Effect of mutations in gldJ on bacteriophage resistance. Bacteriophages (5 μl of lysates containing approximately 6 × 10⁷ phage/ml) were spotted onto lawns of cells in CYE overlay agar containing 100 μg of erythromycin/ml. The plates were incubated at 25°C for 24 h to observe lysis.

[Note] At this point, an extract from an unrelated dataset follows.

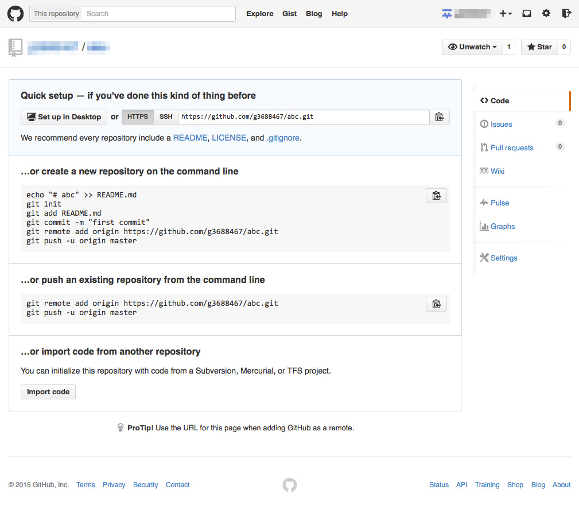Click the Set up in Desktop button
The width and height of the screenshot is (579, 513).
[x=64, y=116]
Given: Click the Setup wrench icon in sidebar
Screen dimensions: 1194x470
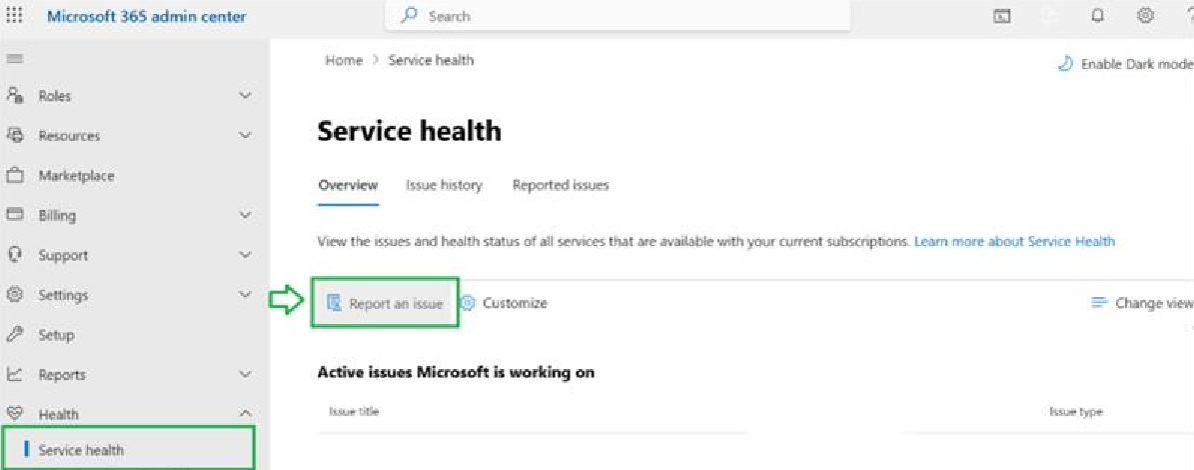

Bacteriophages were spotted in the following order from left to right: top row, φCj1, φCj13, and φCj23; middle row, φCj28, φCj29, and φCj42; bottom row, φCj48 and φCj54. (A) Wild-type F. johnsoniae with shuttle vector pCP11. (B) gldJ mutant UW102-55 with pCP11. (C) UW102-55 complemented with pMM313, which carries gldJ. (D) gldJ mutant UW102-48 with pCP11. (E) UW102-48 complemented with pMM313, which carries gldJ. The diameter of the petri dish is 9 cm.

FIG. 8.

Effect of mutation in gldJ on ability to utilize chitin. Approximately 4 × 10⁷ cells of wild-type F. johnsoniae with shuttle vector pCP11 (A), of the gldJ mutant UW102-48 with pCP11 (B), and of UW102-48 complemented with pMM313, which carries gldJ (C), were spotted on MYA-chitin medium containing 100 μg of erythromycin/ml and incubated for 4 days at 25°C.